(RECORDS FOR THE TASK begins)

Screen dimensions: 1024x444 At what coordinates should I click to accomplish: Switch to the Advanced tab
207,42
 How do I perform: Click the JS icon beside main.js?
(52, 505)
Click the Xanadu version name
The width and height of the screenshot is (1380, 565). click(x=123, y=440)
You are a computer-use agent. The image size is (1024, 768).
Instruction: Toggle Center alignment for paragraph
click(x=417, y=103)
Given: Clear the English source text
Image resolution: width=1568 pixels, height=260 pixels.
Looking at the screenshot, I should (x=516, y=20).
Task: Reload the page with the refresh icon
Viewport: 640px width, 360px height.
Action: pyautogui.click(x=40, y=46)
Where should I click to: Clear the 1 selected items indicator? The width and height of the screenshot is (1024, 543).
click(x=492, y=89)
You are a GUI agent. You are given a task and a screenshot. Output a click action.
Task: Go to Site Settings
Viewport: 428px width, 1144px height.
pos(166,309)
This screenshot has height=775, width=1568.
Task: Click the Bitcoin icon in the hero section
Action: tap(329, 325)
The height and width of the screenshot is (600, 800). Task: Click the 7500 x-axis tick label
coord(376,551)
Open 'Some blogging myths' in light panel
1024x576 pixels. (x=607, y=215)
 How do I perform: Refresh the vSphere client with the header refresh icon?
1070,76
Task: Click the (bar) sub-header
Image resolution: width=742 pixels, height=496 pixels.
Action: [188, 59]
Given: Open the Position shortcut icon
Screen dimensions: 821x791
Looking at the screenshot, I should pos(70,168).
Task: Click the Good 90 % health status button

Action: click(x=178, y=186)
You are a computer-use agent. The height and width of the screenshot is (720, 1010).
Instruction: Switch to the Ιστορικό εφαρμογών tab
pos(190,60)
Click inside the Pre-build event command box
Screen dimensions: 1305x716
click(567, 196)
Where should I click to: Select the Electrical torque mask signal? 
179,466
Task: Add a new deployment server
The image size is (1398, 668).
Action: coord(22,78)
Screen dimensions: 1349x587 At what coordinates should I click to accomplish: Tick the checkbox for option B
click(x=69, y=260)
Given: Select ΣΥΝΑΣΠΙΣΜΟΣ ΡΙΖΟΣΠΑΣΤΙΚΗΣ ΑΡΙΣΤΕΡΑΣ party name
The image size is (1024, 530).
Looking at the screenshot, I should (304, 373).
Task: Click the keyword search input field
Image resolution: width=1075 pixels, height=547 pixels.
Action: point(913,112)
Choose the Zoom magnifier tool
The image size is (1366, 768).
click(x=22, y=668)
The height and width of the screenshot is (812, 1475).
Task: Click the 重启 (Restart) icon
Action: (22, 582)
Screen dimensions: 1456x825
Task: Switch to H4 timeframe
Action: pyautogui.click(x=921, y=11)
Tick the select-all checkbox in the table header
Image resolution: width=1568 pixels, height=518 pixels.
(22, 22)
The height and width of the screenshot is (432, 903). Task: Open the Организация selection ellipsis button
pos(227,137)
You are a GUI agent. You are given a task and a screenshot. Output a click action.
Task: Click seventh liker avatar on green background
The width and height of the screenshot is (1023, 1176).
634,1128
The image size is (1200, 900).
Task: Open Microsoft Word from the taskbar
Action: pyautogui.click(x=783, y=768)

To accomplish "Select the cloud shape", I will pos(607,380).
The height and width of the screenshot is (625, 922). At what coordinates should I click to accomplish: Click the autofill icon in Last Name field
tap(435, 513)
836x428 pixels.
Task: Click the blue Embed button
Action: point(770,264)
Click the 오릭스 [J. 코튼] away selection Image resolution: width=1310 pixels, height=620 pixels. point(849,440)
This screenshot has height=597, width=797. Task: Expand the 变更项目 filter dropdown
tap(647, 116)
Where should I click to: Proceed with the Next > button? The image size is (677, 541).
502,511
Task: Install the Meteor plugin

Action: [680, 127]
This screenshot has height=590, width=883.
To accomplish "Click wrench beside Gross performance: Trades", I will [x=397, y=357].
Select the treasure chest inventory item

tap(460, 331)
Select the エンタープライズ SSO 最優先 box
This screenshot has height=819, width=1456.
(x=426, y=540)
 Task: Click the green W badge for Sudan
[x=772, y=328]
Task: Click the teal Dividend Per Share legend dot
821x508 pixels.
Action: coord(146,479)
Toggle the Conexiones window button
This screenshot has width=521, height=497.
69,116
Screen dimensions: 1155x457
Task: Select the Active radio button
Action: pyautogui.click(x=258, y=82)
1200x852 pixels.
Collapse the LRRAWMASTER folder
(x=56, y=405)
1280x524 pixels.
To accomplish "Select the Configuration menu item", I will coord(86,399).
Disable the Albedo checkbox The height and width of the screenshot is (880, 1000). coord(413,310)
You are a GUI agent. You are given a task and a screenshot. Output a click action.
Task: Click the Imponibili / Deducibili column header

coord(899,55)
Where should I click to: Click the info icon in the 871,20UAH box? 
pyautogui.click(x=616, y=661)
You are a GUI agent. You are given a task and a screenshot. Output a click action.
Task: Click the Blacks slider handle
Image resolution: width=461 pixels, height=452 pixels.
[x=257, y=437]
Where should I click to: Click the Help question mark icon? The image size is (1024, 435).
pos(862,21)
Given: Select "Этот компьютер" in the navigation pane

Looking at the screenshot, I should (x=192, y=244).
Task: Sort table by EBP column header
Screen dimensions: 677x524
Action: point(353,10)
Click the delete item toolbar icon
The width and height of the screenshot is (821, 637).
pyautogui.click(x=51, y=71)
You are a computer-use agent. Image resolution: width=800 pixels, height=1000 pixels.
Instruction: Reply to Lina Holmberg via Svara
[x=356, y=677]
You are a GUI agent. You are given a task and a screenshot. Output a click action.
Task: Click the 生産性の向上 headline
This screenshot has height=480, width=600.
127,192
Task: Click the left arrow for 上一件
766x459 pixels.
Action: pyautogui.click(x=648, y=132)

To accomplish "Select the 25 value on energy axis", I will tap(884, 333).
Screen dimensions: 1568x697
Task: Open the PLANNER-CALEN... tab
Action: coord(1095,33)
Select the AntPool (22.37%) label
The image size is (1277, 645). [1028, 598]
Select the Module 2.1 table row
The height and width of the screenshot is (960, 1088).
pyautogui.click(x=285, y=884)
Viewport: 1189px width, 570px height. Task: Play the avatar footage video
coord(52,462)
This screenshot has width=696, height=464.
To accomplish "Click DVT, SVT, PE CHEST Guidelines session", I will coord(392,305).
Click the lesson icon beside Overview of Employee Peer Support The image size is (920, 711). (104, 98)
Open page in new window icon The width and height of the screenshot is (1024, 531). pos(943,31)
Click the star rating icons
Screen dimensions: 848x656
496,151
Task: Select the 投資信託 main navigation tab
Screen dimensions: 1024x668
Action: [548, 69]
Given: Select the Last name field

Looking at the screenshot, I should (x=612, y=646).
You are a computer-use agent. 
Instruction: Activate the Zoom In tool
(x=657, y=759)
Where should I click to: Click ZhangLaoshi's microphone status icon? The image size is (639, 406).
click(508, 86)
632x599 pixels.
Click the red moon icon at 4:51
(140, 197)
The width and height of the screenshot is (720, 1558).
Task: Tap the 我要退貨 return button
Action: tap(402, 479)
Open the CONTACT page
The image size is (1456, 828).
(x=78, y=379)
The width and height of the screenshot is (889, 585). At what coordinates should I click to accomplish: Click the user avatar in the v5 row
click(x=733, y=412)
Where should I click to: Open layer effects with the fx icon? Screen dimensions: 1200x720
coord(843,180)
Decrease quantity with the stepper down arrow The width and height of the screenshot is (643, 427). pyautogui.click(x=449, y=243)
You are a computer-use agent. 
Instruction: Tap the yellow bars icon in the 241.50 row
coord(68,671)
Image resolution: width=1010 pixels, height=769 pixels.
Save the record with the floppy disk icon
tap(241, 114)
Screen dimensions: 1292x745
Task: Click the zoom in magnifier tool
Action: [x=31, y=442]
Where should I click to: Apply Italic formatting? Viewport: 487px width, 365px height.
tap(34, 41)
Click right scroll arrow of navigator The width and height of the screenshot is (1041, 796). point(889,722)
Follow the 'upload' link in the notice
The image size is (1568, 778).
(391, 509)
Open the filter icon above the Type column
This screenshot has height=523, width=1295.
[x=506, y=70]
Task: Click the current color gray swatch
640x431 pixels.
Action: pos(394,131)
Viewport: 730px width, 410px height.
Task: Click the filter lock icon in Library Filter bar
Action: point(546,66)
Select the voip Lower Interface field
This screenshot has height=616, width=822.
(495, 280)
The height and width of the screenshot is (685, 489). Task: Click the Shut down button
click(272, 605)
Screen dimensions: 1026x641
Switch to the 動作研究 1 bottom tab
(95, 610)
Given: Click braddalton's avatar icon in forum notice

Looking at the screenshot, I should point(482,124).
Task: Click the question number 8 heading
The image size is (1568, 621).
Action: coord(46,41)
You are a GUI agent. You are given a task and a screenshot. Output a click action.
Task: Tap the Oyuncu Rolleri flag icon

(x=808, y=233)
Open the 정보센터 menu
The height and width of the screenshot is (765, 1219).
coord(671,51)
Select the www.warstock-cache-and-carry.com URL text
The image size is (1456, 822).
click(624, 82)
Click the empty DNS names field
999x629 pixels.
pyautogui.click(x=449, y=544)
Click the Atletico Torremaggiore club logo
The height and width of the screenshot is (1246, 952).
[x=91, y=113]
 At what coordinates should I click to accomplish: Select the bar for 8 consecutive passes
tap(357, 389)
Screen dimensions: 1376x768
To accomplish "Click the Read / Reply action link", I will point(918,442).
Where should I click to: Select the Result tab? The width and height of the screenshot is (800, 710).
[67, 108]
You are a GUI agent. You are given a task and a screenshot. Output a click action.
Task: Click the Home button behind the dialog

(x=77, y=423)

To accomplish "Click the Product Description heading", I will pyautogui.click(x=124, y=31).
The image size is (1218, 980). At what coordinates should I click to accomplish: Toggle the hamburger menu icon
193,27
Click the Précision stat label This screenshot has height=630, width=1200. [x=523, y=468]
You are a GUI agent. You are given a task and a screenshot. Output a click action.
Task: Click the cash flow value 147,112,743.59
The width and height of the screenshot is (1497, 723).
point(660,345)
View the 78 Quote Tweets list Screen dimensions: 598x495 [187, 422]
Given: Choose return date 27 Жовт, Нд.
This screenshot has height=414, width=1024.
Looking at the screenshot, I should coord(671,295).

(RECORDS FOR THE TASK ends)

**YOUR ASSIGNMENT**
The lines to reproduce run from the one containing "Screen dimensions: 1376x768" to the last line of the listing; print them exactly, including both ends.

**RESPONSE TO THIS TASK**
Screen dimensions: 1376x768
To accomplish "Click the Read / Reply action link", I will point(918,442).
Where should I click to: Select the Result tab? The width and height of the screenshot is (800, 710).
[67, 108]
You are a GUI agent. You are given a task and a screenshot. Output a click action.
Task: Click the Home button behind the dialog

(x=77, y=423)

To accomplish "Click the Product Description heading", I will pyautogui.click(x=124, y=31).
The image size is (1218, 980). At what coordinates should I click to accomplish: Toggle the hamburger menu icon
193,27
Click the Précision stat label This screenshot has height=630, width=1200. [x=523, y=468]
You are a GUI agent. You are given a task and a screenshot. Output a click action.
Task: Click the cash flow value 147,112,743.59
The width and height of the screenshot is (1497, 723).
point(660,345)
View the 78 Quote Tweets list Screen dimensions: 598x495 [187, 422]
Given: Choose return date 27 Жовт, Нд.
This screenshot has height=414, width=1024.
Looking at the screenshot, I should coord(671,295).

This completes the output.